A Caixa é agente operadora e financeira dos recursos destinados ao fomento habitacional e do desenvolvimento urbano como o FAT, FAR, OGU, BID, BIRD e do FGTS, conforme dito anteriormente, o FGTS predomina como a principal fonte de recurso, utilizado no fomento habitacional sem subsídio até 2005, o que segundo Bonduki (2008), levou a:

Uma restrita alteração no perfil de renda da população atendida, apenas atenuada pela criação, em 2004, de programas emergenciais, com dotações orçamentárias reduzidas, como o PEHP – Programa Especial de Habitação Popular –, que permitiu apoiar um restrito número de empreendimento e pela utilização, com regras novas, do PSH – Programa de Subsídio Habitacional –, um mecanismo criado no último ano do governo FHC para apontar recursos do orçamento. (BONDUKI, 2008).

O subsídio é recorrentemente citado como alternativa para o enfrentamento da questão habitacional para baixa renda, assim como a necessidade de uma política habitacional que considere os imóveis vazios como alternativa para minimizar o déficit habitacional, ainda que para Bonduki (2008) a ampliação da produção de mercado é a estratégia que poderá conferir um real enfrentamento do déficit habitacional, explicando que:

[...] se o setor privado não produzir moradias para as faixas de renda média e média baixa, este segmento, que tem mais capacidade de pagamento, acaba por se apropriar das habitações produzidas para a população de baixa renda. (BONDUKI, 2008).

Essa apropriação já foi observada anteriormente, quando não se resguardavam mecanismos que garantissem acesso da população de menor renda – necessários para garantia dos financiamentos – e a classe média com maiores condições, menos frágil do ponto de vista de garantia de renda, teria então condição de acesso àquilo que originalmente foi pensado para a população de menor renda Isto é histórico e remonta às políticas habitacionais anteriores, justificando a preocupação de Bonduki, uma vez que essa afirmação volta em discurso durante os primeiros anúncios do Programa de Aceleração do Crescimento, quando Bonduki (2008), explicita outra preocupação e alerta que:

[...] se ocorrer um boom imobiliário sem que haja uma adequada regulação do mercado de terras e sem que a cadeia produtiva da construção civil esteja em condições de fornecer os insumos necessários, existe forte risco de se gerar efeitos negativos, sobretudo para a produção de habitação de interesse social. Nas atuais condições, não está descartada uma forte elevação dos valores da terra e dos insumos da construção que terão como desdobramento uma maior dificuldade de atender aos setores que dependem da produção de habitação social. (BONDUKI, 2008).

Com o boom imobiliário a população de baixa renda poderia ficar de fora da produção habitacional reproduzindo o processo de exclusão territorial já verificado ao longo das décadas. O contributivo para temer o boom imobiliário deve- se também à crise americana que tem origem no sistema de hipotecas da habitação, que dificilmente teria reprodução no Brasil pelo fato do sistema hipotecário ser diferente do americano, entretanto, a crise americana vem abalar os rumos da economia brasileira, exigindo reação do governo Lula, conforme veremos adiante.

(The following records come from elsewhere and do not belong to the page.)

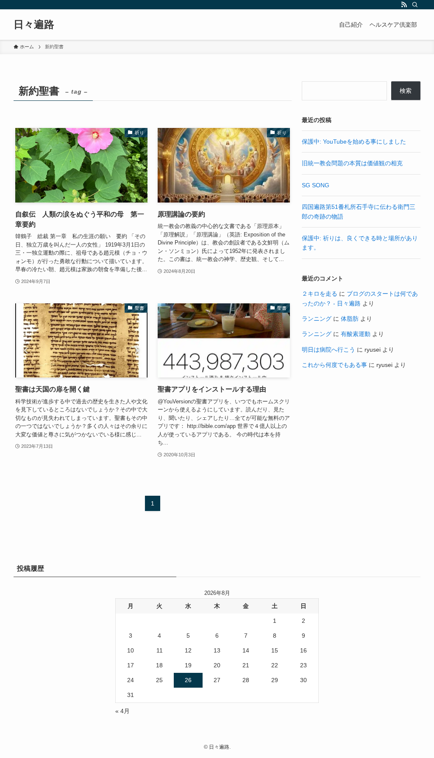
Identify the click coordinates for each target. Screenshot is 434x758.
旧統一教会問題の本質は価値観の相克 (352, 163)
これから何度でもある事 (334, 364)
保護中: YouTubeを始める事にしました (354, 141)
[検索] (414, 4)
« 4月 (122, 711)
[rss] (403, 4)
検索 (406, 90)
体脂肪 (350, 318)
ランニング (316, 318)
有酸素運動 (355, 333)
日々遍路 (34, 24)
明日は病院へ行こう (328, 349)
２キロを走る (319, 293)
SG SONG (315, 185)
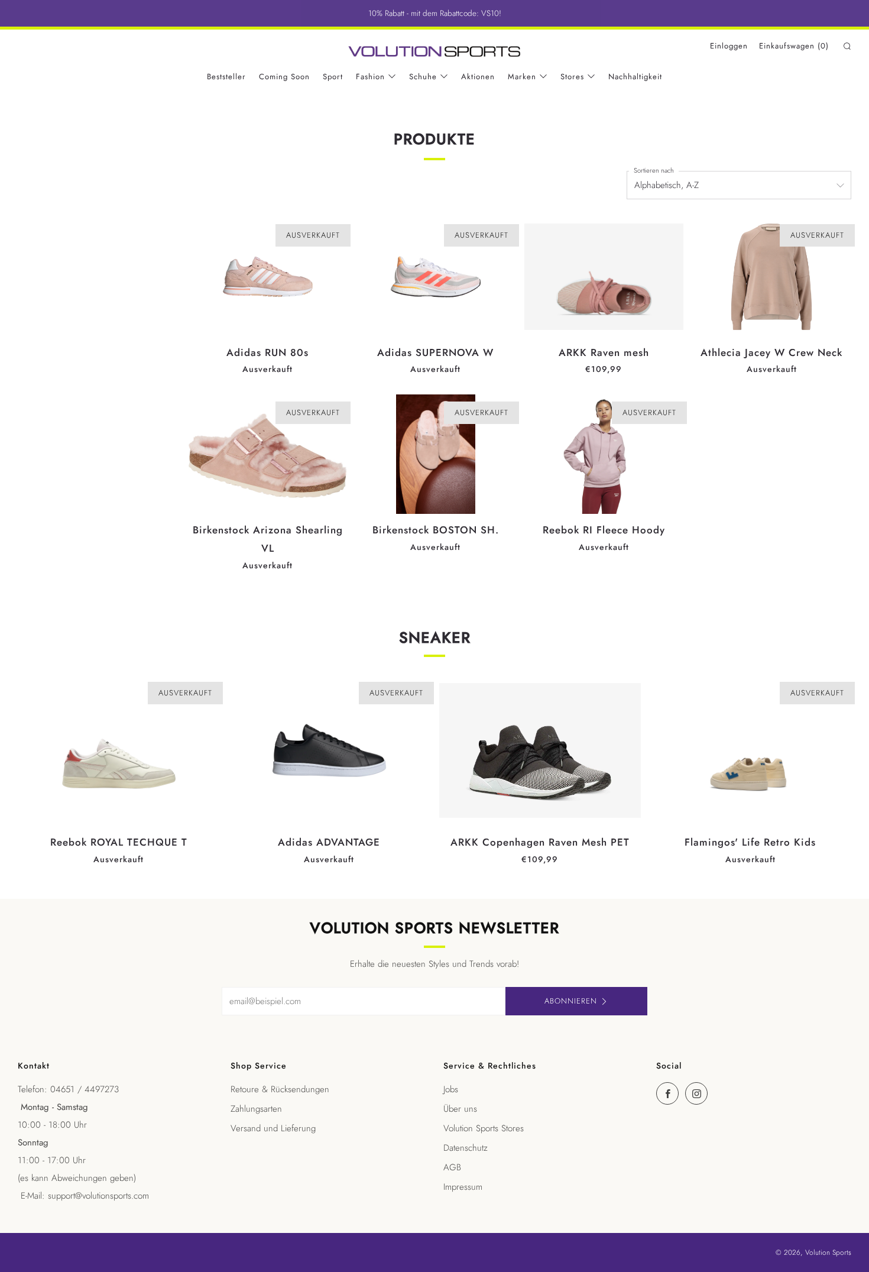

Esses temores são compartilhados por Carlos Leite (2008) ao analisar o crescimento do mercado imobiliário por outro viés, alertando que o sucesso do setor de construção civil:

Promove o crescimento do mercado imobiliário e da construção civil como um todo, o que é bom, mas deixa de se atrelar num processo completo exitoso. O resultado é a inserção acelerada de peças num tabuleiro despreparado para recebê-las. É uma pena que num raro momento de crescimento econômico, a construção de nossas cidades não acompanhe o ritmo de suas unidades construídas. No Brasil, por diversas razões históricas, o sucesso privado não corresponde ao sucesso público. (LEITE, Revista AU, Nº 173, p.19, 2008).

Leite (2008) expressa a possível previsão de que o crescimento do setor imobiliário venha novamente favorecer a classe média e alta da população deixando de atender a população de renda familiar até 3 salários mínimos, como já mencionado a que concentra maior demanda habitacional, e que as estruturas urbanas, viárias, rodoviárias, de abastecimento de água, coleta e tratamento de esgoto, soluções caras e demoradas, sejam relevadas neste processo de crescimento do mercado imobiliário.